(RECORDS SHOWN begins)
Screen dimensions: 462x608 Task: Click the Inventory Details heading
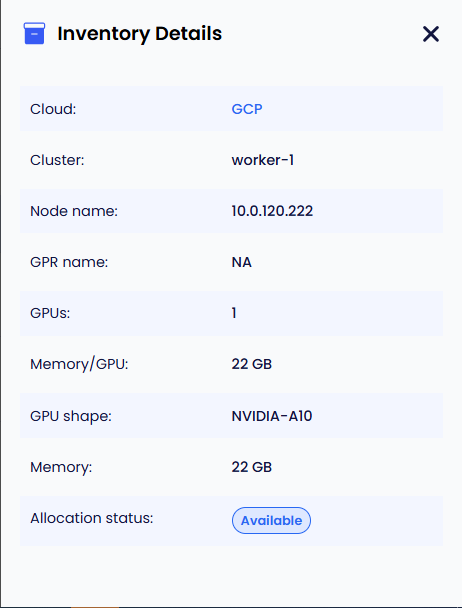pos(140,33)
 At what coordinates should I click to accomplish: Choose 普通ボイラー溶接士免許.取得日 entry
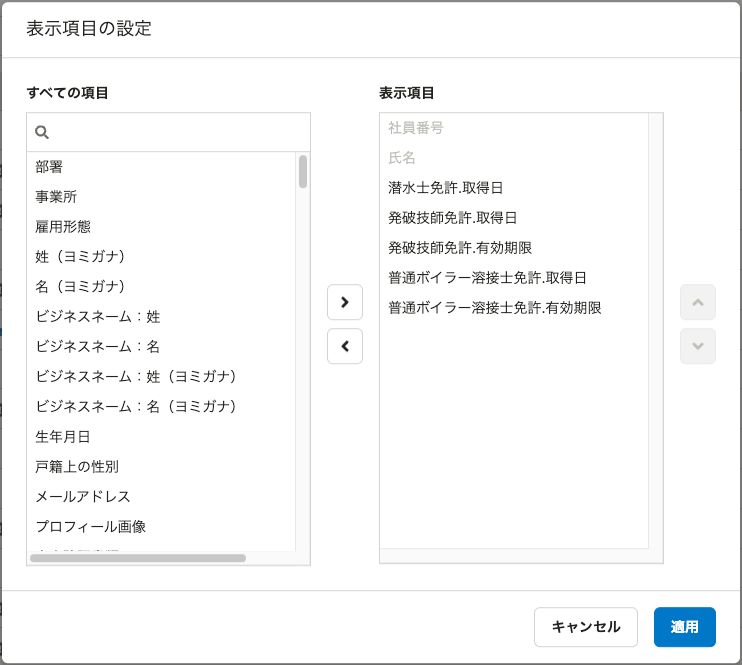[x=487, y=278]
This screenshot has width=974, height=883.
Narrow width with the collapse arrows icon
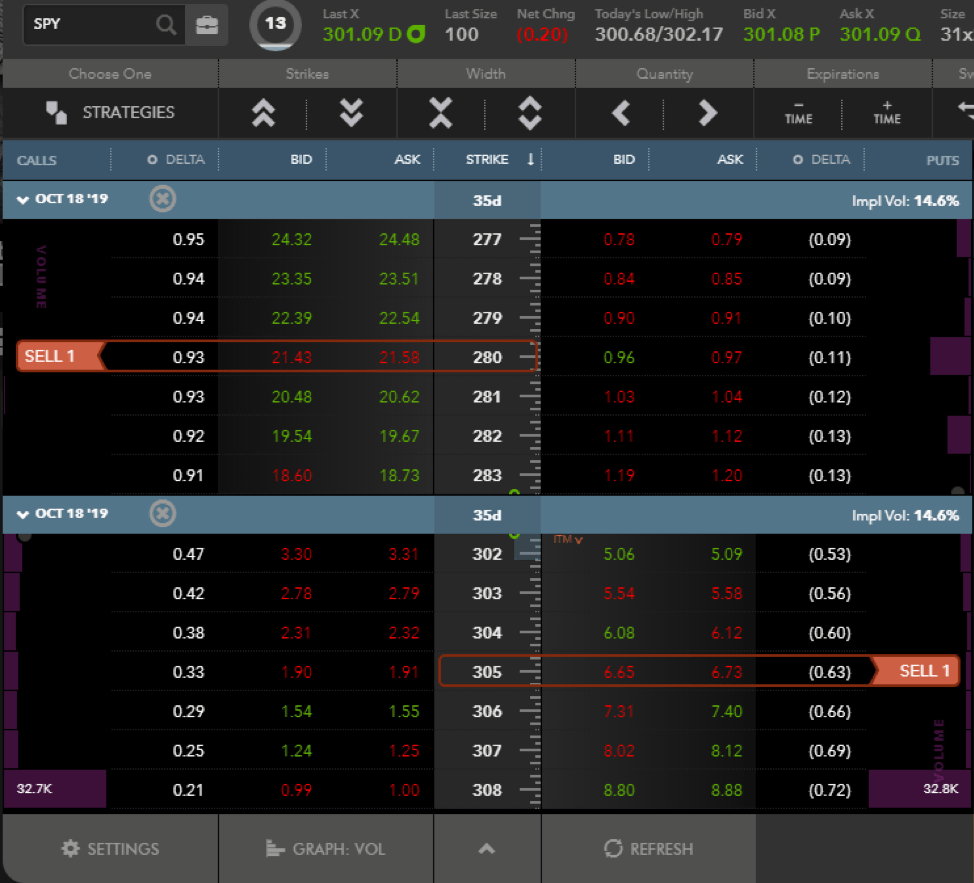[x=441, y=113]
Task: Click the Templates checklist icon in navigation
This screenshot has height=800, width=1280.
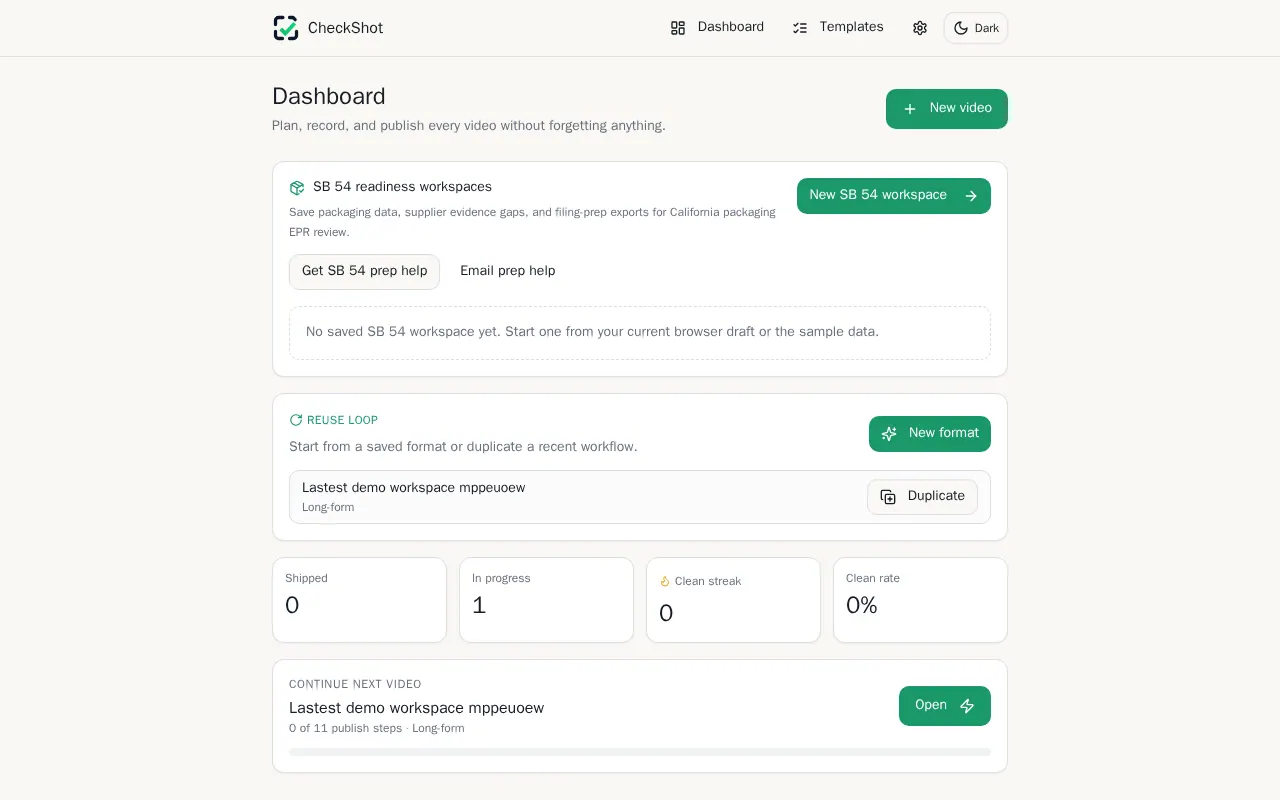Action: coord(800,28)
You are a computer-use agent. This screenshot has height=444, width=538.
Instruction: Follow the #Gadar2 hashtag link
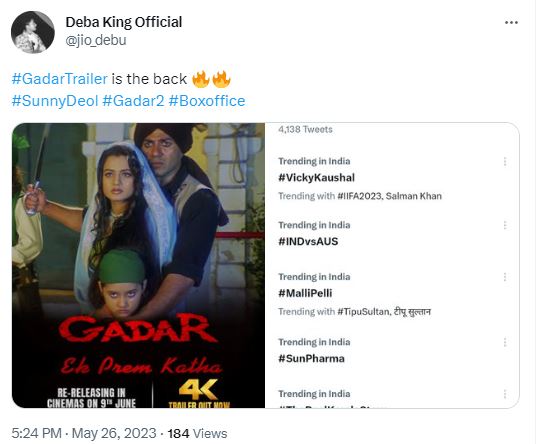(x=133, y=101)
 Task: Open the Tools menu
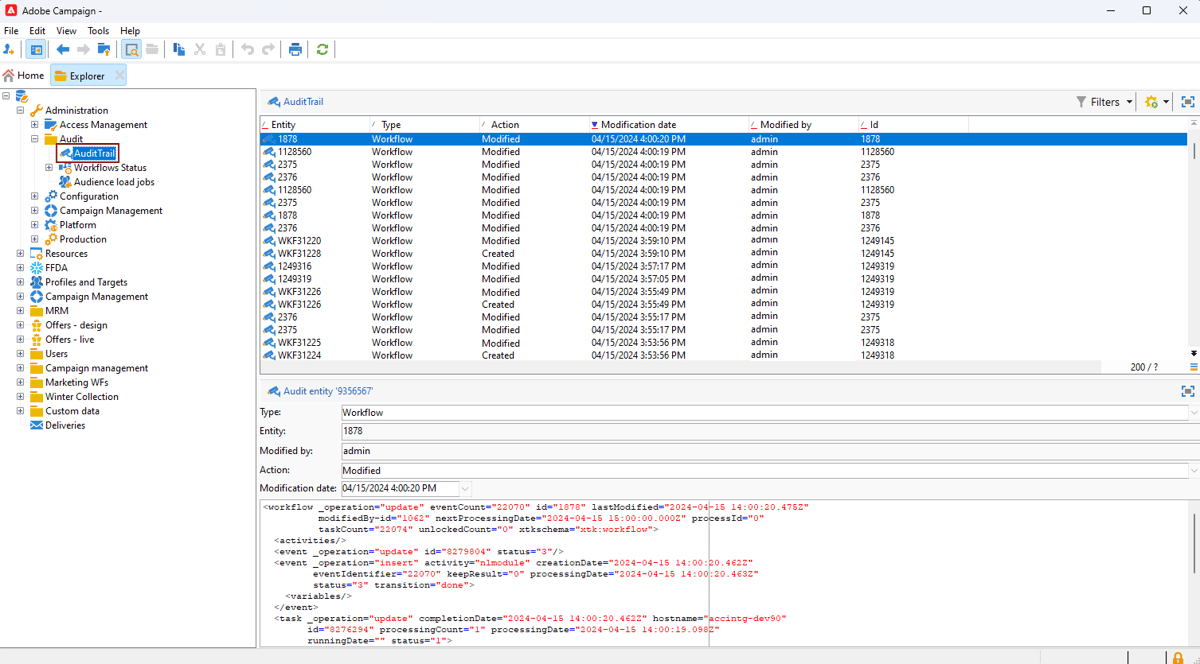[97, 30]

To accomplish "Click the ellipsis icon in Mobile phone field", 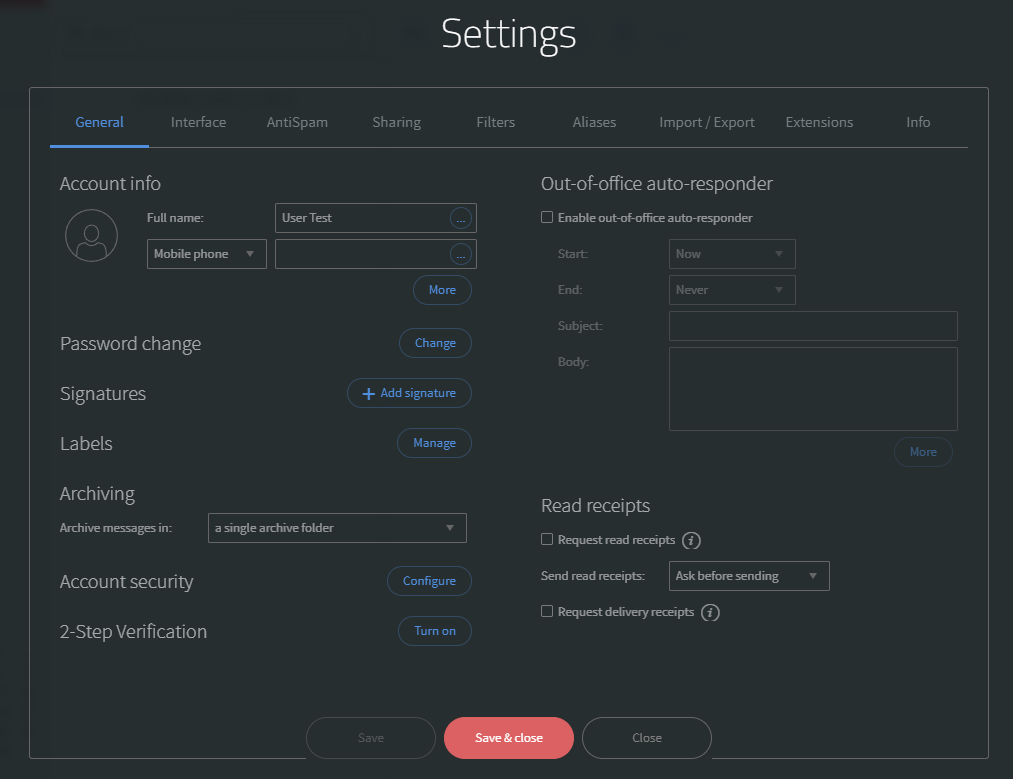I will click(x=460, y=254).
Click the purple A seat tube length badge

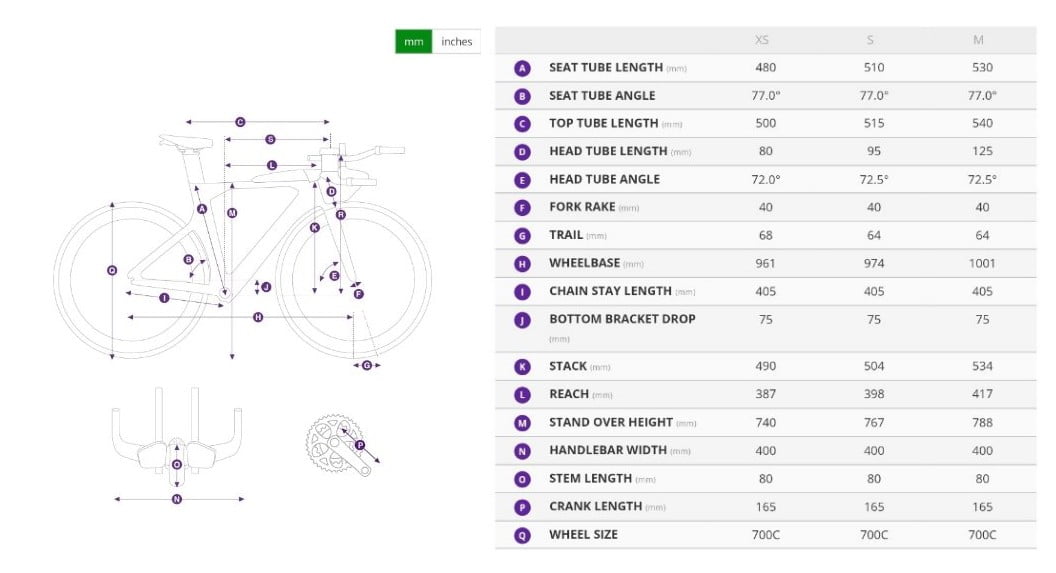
(RECORDS SHOWN ends)
> [WORK REQUIRED]: Emit the lines of the material exactly, from its first line to the line containing "This screenshot has width=974, height=883.", inclusive; leave every picture out.

> [RESPONSE TO THE TASK]:
Screen dimensions: 462x608 Task: Click the Inventory Details heading
pos(140,33)
 At what coordinates should I click to accomplish: Choose 普通ボイラー溶接士免許.取得日 entry
[x=487, y=278]
This screenshot has width=974, height=883.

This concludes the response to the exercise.